Una queja común resuena en las consultas de terapia de pareja y en las conversaciones privadas: «¿Por qué le da ‘like’ o comenta con corazones las fotos de otras personas en Instagram o TikTok, pero casi nunca interactúa con las mías?».
Esta situación, aparentemente trivial, es la punta del iceberg de un fenómeno psicológico y social moderno conocido como «celos virtuales» o «infidelidad digital», que está redefiniendo los conflictos en las relaciones.
La exposición pública de la interacción de la pareja en el mundo virtual plantea una nueva capa de complejidad en la dinámica de confianza. ¿Se puede considerar una mala práctica de pareja? ¿Es tóxico? Los especialistas en salud mental ofrecen una mirada profunda.
Likes a otros: ¿Mala práctica o inocencia? El contexto es la clave
Para los psicólogos, la acción de dar un ‘like’ aislado no es inherentemente problemática. El verdadero problema no reside en el gesto en sí, sino en el patrón, la intención y el impacto que tiene en la relación.
«Las redes sociales son un escenario donde se proyectan deseos, inseguridades y se busca validación», explica Mariela Torres, psicóloga especializada en terapia de pareja. «Cuando una persona dirige de forma constante y preferente su atención e interacción positiva hacia perfiles externos, especialmente en un contexto de coqueteo o admiración física explícita, mientras ignora o minimiza la interacción con su propia pareja, está enviando un mensaje muy claro de desinterés y falta de validación dentro de la relación. Eso, sin duda, es una mala práctica porque hiere los sentimientos del otro».
¿Cuándo un like cruza la línea hacia lo tóxico?
Los expertos coinciden en que la etiqueta de «tóxico» no se aplica a un ‘like’ suelto, sino a un comportamiento sistemático que incluye:
- Doble estándar: Reaccionar con enfado si la pareja hace lo mismo, mientras él/ella se permite esa libertad.
- Interacción constante y preferente: No se trata de un like a un amigo, sino de un patrón de interacciones (likes, comentarios coquetos, mensajes directos) dirigido siempre a un mismo perfil o a un tipo específico de contenido.

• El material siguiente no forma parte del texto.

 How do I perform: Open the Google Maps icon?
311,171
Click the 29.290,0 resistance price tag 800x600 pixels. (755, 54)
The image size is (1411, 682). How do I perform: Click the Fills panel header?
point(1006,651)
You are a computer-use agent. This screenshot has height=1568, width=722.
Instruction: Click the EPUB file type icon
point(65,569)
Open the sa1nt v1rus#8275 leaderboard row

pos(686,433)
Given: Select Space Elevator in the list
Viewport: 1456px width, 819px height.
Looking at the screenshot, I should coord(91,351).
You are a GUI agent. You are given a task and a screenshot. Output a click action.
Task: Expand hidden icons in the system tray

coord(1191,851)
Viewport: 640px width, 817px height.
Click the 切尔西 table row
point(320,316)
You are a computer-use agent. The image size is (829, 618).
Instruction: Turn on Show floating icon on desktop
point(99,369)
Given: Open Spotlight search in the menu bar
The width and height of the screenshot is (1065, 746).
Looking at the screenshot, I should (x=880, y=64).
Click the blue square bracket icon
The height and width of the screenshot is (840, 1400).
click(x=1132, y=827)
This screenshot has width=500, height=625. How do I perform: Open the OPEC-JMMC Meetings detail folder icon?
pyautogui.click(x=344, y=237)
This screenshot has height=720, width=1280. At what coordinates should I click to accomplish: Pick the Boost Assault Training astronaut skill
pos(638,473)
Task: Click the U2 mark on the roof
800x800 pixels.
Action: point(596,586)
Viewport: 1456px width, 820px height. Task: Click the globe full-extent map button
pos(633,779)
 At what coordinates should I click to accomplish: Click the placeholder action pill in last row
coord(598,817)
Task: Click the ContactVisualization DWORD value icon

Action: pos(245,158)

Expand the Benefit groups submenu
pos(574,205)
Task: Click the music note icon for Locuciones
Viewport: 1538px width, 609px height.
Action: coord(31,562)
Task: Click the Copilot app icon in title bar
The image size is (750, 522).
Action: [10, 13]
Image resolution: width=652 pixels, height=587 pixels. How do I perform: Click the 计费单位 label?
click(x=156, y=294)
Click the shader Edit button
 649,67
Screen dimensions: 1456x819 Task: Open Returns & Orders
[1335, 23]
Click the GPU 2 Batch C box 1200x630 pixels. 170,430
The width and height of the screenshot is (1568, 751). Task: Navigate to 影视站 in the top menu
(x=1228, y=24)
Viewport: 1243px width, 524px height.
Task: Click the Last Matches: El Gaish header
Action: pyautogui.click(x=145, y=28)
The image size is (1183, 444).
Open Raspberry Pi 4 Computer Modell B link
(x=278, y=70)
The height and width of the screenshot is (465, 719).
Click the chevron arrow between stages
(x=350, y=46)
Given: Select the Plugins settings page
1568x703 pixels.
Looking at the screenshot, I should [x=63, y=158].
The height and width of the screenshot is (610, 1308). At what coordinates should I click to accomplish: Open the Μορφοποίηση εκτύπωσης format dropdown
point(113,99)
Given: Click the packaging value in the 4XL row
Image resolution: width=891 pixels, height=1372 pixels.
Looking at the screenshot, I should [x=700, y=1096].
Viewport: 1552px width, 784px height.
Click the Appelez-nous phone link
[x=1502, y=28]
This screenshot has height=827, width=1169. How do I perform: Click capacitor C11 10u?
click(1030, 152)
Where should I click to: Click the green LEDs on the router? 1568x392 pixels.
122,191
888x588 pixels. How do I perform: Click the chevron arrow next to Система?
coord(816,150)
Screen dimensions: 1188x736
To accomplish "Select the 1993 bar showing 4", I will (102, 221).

- Secrecia y ocultamiento: Ocultar estas interacciones, borrar ‘likes’ o negarlas cuando se le pregunta.
- Gaslighting o luz de gas: Minimizar los sentimientos de la pareja, tachándolos de «exagerados», «locos» o «dramáticos» por sentirse heridos, instead de escuchar y dialogar.
- Buscar validación externa de forma compulsiva: Utilizar los likes como una forma de autoafirmación fuera de la relación, lo que indica una posible inseguridad personal.
«La toxicidad surge de la falta de respeto, la invalidación de los sentimientos del otro y la priorización de la validación externa sobre el bienestar de la pareja», añade Torres.
Recomendaciones de los especialistas: ¿Cómo abordar el problema de los likes y celos virtuales?
Ante esta situación, los psicólogos recomiendan:
- Autoevaluación: Preguntarse por qué duele. ¿Es por una inseguridad personal previa o porque la acción de la pareja es genuinamente hiriente y repetitiva? Distinguir el origen es crucial.
- Comunicación asertiva, no acusatoria: En lugar de un «¿por qué le das like a todas?», optar por un enfoque desde lo personal: «Me he sentido herido/a cuando vi que interactúas frecuentemente con ese contenido y me gustaría entender por qué y hablar de cómo me hace sentir».
- Establecer límites saludables: Las parejas deben conversar abiertamente sobre qué consideran respetuoso y qué no dentro de su espacio virtual. Lo que para uno es inocuo, para el otro puede ser una falta de respeto. Negociar estos límites es clave.
- Priorizar la conexión real sobre la virtual: Fomentar la interacción y la demostración de afecto en el mundo offline. Un like no sustituye una palabra de afecto, un cumplido cara a cara o un gesto de cariño en la vida real.
- Buscar ayuda profesional: Si los conflictos por este tema son recurrentes y generan discusiones constantes, desconfianza y ansiedad, acudir a un terapeuta de pareja puede proporcionar las herramientas necesarias para gestionar estas emociones y mejorar la comunicación.
En la era digital, los ‘likes’ han dejado de ser simples pulsaciones para convertirse en gestos cargados de significado emocional.
Aunque dar un corazón no define por sí solo a una persona como tóxica, el patrón de comportamiento que busca validación fuera de la relación de forma constante y que ignora los sentimientos de la pareja sí puede ser una señal de alarma de una dinámica dañina que requiere atención y diálogo.